_EXERCISE_
After finding "Given: Select the add qualifier link" in the data, write out its line and all following lines without change, up to and including the last one. Leave out pictures.

..........

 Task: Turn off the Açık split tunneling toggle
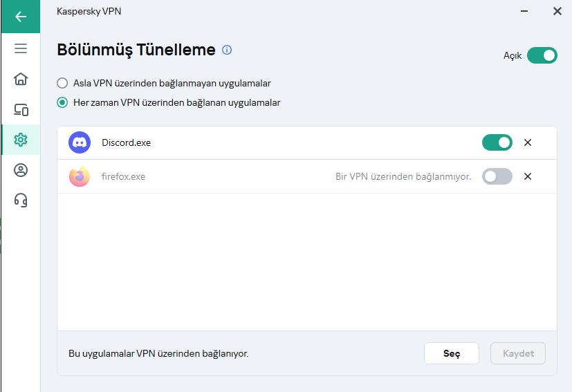[542, 55]
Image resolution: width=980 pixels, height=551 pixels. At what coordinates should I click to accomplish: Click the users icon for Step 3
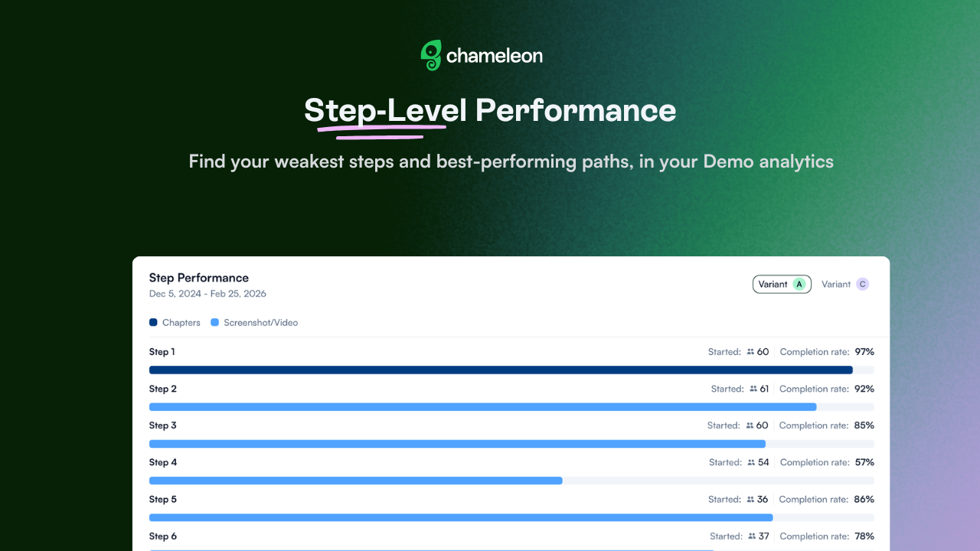coord(750,425)
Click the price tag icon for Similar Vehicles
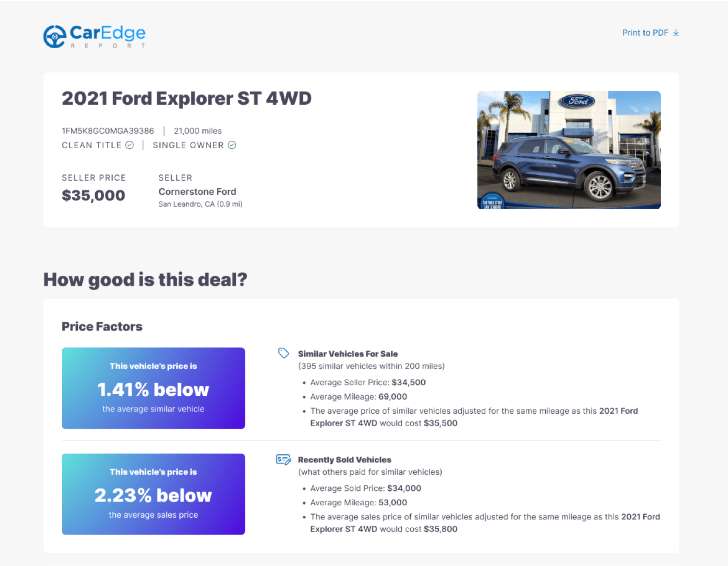Viewport: 728px width, 566px height. pos(283,353)
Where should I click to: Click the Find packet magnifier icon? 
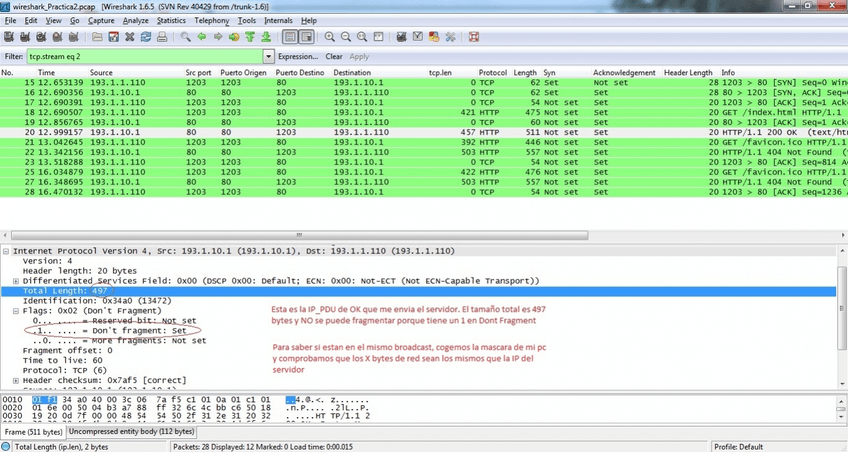(186, 37)
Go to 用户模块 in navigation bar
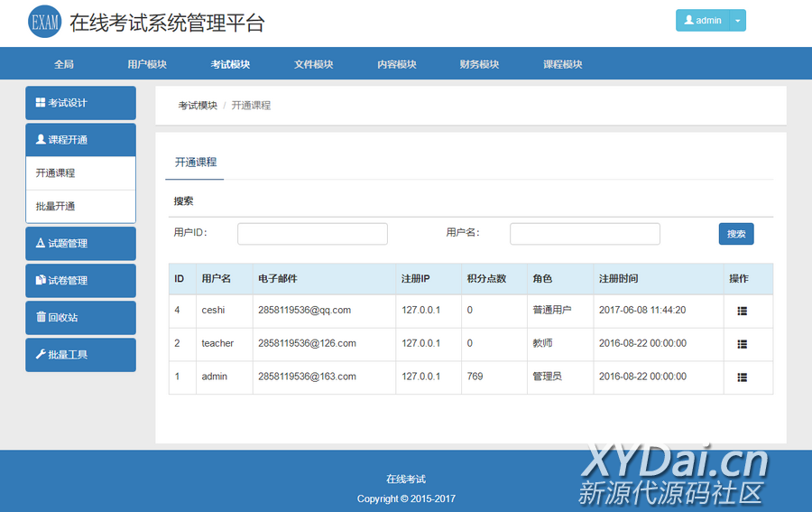The height and width of the screenshot is (512, 812). 147,64
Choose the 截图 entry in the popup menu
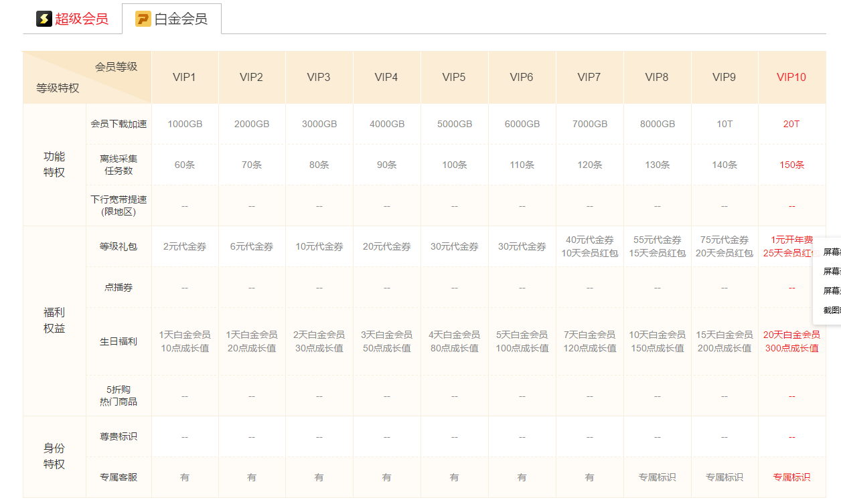 point(831,311)
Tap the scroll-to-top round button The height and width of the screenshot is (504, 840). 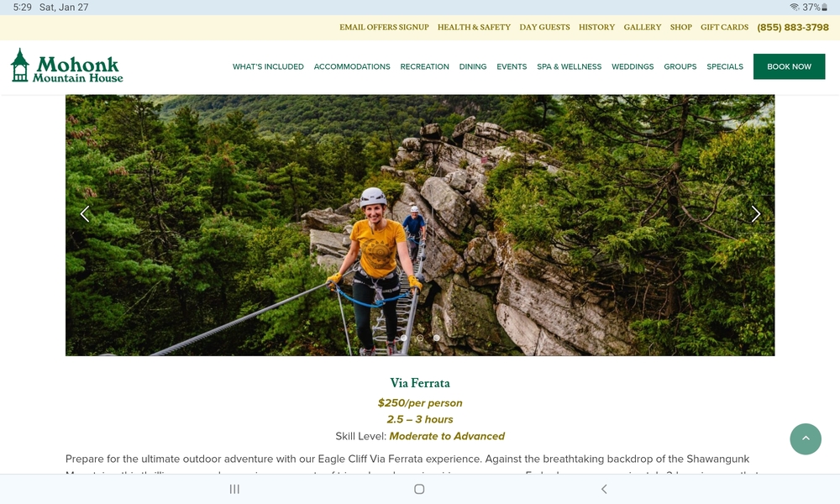806,438
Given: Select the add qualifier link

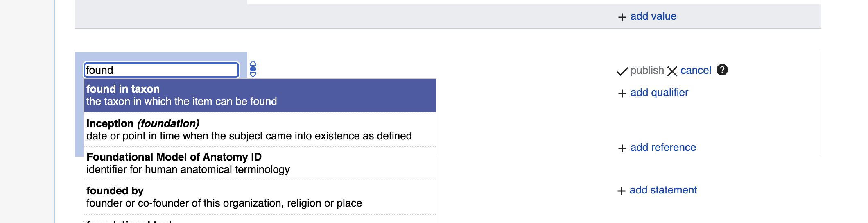Looking at the screenshot, I should click(659, 93).
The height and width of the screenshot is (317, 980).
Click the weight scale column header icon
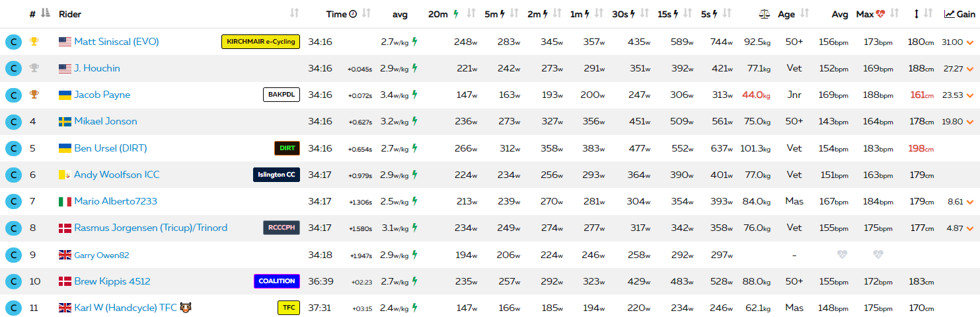(765, 14)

..........

_EXERCISE RESULT_
Given: Select the add qualifier link

Looking at the screenshot, I should click(659, 93).
The height and width of the screenshot is (317, 980).
Click the weight scale column header icon
(765, 14)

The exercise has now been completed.